Livestream commerce beyond TikTok and Meta

The summer of 2022 saw upheaval in the domestic live commerce space. After TikTok abandoned or delayed its livestream commerce plans in the U.S. and Europe in July, Facebook dropped plans to roll out livestream shopping. Then, in early September, Instagram issued an internal memo stating that the company’s Shopping page will be going away to allow the company to focus more on ad revenue-generating initiatives.

What does that mean for brands with live shopping programs in development for those channels? As we’ve heard so often in the past couple of years, it’s time to pivot—and find new options for streaming their shopping content.

Host Live Shopping Events on Your Own Site

The most obvious way to avoid developing livestream strategies that rely on outside platforms is to host your streams on your own website. There are multiple platforms on the market that help companies serve live shopping content on their sites and apps. Some offer built in analytics to help you extract insights from each livestream you run, and some allow in-video purchase tools, so viewers don’t have to leave your stream to check out.

Another advantage of hosting your own live commerce events is that you can, with permission, collect first-party data about your viewers and buyers. This can help you build up your customer database to make up for the slow but seemingly inevitable deprecation of third-party cookies.

Host Your Shopping Livestreams on YouTube

Smaller retailers and brands that use advanced ecommerce platforms like Shopify platform can upload their stores to YouTube to easily create livestreams and feature shoppable products alongside their videos. The picture-in-picture checkout format ensures that customers don’t have to miss any of the stream while they pay for their purchases.

This option doesn’t require retailers to have the in-house IT skills or third-party platform software that self-hosting does. It also yields data analytics from the platforms that store owners can use to refine their live commerce programs.

Follow Live Commerce Best Practices

Regardless of the platform you use to host your live commerce streams, a few best practices can help them deliver better audience engagement and ROI.

Keep your streams fast paced and concise.

Remember those short attention spans and cater to them: almost half of TikTok users said videos more than 60 seconds long stressed them out. That doesn’t mean your entire stream should run under a minute, but it’s a good idea to keep each segment in your stream under that time limit.

For example, if you’re doing a 20-minute stream, break it into shorter product segments. Later, you can use the recorded segments for social media and blog posts to extend the value of that content.

Reduce checkout friction.

Adding items to the cart should be seamless to avoid distracting from the ongoing stream, especially if you’re running a series of short segments within a longer stream. You don’t want viewers to feel like they have to “beat the buzzer” to get a featured item.

Well before your first stream goes live, set up and test secure, convenient payment options. Typically, digital wallets are a good choice because they let customers pay quickly without entering their payment and shipping information, and they don’t expose account numbers to your store or the streaming platform.

Prevent false declines.

Screening livestream orders for fraud is necessary to protect your revenue and your customers. However, fraud screening processes that automatically reject all orders flagged as possible fraud sets your store up for false declines that reduce your revenue and alienate customers. These false declines can happen if customers use a new email address, want to ship their purchase to a new address, or make errors when they enter their payment data.

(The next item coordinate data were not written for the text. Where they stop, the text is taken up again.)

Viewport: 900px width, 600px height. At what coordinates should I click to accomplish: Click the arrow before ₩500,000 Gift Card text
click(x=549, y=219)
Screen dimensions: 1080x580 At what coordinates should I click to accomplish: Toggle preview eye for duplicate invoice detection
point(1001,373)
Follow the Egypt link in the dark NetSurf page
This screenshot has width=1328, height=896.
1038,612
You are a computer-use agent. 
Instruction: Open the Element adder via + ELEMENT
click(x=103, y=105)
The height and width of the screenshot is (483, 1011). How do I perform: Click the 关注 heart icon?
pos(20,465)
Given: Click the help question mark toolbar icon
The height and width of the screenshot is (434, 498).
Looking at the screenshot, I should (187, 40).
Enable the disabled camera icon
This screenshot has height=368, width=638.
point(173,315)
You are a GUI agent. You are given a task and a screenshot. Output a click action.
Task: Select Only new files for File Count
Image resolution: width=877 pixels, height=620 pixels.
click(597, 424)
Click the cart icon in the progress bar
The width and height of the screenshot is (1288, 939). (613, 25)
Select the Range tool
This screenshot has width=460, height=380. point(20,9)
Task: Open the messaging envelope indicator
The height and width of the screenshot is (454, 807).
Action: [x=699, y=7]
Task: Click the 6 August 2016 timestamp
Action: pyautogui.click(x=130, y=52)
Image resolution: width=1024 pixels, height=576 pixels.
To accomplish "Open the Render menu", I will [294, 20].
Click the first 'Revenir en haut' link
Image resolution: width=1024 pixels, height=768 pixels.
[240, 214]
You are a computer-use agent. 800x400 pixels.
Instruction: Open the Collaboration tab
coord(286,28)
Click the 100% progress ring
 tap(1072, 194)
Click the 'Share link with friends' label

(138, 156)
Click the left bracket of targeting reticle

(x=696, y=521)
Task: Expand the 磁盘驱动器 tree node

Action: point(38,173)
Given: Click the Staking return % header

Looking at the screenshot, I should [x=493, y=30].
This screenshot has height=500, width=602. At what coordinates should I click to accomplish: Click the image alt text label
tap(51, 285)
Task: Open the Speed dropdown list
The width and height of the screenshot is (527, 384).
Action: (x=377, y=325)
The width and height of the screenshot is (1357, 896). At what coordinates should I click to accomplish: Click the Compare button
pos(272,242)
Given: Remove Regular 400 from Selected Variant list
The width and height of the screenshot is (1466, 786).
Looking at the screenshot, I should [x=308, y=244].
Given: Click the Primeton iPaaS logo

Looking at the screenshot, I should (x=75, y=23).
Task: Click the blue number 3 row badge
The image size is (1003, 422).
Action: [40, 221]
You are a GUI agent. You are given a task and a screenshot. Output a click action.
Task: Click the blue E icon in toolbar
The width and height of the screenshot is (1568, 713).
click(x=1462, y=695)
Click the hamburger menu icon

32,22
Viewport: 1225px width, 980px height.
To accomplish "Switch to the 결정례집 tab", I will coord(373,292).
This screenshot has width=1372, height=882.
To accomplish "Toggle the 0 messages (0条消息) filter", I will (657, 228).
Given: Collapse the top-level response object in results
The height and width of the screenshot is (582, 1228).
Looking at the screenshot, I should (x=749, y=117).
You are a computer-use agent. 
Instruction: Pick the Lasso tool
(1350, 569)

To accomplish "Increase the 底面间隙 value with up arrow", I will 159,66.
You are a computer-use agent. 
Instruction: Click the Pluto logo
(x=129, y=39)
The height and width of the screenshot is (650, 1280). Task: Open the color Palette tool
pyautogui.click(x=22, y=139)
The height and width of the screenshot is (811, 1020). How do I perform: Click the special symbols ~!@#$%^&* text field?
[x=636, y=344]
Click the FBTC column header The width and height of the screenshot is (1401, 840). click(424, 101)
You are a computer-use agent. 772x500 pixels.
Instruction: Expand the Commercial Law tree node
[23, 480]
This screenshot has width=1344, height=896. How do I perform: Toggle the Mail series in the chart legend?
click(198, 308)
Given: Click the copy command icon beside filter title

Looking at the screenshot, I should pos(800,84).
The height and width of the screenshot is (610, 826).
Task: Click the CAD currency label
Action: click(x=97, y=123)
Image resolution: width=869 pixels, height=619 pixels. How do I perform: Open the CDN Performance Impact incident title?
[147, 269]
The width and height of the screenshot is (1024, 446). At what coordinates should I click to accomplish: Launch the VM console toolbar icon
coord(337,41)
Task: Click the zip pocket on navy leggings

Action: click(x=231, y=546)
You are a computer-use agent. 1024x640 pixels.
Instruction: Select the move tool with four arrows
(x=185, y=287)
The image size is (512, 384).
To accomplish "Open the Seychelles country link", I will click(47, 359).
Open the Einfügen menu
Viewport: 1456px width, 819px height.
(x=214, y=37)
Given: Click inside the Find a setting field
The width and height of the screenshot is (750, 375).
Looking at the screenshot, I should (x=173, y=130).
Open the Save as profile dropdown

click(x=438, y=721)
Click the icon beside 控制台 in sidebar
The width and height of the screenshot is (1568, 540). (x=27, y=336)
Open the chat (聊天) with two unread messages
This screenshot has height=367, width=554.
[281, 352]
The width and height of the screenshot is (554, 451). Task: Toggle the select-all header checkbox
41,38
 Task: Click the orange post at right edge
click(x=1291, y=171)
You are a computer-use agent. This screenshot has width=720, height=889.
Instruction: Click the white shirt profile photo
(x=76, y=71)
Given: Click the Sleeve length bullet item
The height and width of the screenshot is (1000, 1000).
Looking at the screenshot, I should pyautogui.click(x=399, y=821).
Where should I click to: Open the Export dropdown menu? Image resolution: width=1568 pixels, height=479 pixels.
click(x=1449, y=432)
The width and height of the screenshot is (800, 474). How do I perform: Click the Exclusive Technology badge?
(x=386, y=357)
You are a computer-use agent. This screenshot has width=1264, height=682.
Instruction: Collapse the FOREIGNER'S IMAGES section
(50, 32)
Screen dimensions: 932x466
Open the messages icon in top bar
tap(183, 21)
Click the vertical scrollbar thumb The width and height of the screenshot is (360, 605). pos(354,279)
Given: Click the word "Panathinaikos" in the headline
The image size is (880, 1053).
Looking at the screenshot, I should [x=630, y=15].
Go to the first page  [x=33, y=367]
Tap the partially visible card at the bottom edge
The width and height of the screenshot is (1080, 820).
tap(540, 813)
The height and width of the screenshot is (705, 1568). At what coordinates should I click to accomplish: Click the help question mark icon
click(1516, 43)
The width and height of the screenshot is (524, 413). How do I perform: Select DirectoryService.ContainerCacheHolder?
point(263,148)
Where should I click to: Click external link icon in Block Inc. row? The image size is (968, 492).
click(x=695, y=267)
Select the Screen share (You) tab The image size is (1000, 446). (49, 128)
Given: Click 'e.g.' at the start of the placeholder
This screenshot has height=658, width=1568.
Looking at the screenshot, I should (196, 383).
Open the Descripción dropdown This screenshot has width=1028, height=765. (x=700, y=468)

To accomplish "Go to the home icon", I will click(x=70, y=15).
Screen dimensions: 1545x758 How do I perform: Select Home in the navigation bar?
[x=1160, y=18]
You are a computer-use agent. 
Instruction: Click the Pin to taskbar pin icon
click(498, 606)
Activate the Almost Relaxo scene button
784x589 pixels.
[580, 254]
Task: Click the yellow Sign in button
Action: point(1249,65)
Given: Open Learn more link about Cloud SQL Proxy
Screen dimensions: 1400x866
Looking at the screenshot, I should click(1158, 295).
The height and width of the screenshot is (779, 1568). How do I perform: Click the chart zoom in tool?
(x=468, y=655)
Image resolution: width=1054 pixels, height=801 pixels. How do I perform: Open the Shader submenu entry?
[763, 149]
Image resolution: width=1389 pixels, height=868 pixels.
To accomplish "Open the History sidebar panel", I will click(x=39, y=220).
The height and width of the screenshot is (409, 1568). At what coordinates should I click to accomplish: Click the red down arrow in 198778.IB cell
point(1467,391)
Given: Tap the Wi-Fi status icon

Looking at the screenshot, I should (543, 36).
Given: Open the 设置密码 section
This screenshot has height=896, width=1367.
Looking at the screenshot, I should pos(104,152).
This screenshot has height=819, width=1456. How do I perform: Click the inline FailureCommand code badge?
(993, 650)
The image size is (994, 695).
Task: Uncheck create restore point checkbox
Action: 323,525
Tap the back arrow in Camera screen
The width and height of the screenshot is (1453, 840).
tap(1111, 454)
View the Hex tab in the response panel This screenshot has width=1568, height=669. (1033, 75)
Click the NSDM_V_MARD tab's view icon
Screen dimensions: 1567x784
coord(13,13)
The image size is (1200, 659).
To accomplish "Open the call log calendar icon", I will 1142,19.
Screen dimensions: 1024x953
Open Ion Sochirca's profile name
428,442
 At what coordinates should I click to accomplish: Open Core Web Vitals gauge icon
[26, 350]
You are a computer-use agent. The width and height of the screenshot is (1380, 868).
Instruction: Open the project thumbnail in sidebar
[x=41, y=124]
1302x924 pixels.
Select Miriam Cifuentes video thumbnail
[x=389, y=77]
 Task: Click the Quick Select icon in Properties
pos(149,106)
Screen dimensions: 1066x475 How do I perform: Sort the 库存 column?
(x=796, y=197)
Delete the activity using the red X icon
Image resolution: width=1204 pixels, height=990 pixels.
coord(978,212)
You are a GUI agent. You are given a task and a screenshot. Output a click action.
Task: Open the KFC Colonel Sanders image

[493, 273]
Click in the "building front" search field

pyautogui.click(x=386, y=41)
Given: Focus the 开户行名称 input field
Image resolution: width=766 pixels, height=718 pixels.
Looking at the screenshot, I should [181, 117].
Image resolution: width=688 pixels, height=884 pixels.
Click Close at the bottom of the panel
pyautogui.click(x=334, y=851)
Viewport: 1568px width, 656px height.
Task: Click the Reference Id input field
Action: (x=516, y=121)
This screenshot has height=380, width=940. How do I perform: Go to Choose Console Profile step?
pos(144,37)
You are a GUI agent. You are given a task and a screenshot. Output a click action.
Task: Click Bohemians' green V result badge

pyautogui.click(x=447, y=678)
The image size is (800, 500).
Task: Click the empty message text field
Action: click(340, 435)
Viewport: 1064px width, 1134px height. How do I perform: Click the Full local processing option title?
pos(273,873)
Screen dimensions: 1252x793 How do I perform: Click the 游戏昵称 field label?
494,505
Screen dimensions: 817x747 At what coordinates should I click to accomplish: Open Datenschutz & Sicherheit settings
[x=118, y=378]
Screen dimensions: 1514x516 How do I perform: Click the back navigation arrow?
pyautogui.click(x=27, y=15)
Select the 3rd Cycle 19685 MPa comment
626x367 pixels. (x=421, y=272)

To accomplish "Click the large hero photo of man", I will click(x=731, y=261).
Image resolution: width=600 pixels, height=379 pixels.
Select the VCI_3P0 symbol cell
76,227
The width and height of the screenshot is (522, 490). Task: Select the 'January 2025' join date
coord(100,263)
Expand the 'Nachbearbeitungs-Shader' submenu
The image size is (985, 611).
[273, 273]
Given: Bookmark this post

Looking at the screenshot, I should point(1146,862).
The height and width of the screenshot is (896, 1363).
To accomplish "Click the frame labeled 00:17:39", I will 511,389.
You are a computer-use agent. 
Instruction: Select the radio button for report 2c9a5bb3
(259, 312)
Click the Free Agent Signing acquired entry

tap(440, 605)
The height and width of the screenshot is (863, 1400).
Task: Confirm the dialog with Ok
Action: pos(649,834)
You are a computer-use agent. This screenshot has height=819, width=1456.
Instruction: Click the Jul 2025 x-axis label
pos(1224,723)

Forty percent of consumers who experience false declines will go on to boycott the merchant, according to a March 2021 five-country survey by ClearSale. More than a third will also post something negative about the merchant in social channels—possibly including your livestream. Avoid this negative experience by adding manual review capacity for your live commerce events. Analysts can quickly review flagged orders, block the ones that are fraud, and approve those that are actually good orders.

Ask for viewer feedback.

Every live commerce event is a learning experience, so make sure to ask viewers what they think of yours. Without creating a too-long list of questions, seek input on how the stream looked and sounded, what they thought of how you presented products, their opinions of the products themselves, and the purchasing process. You can also ask viewers to leave reviews to build social proof for your future streams.

Analyze your data.

In addition to your voice of the customer feedback, do a postgame review of each stream to see how many viewers you had, how long they watched, how many added items to their carts, and how many completed a purchase. You can also analyze fraud metrics, devices used to view the stream, and where your viewers came from (social posts, email links, your website, and other channels). This information can show you what worked well and also what you can improve or eliminate for your next live commerce event.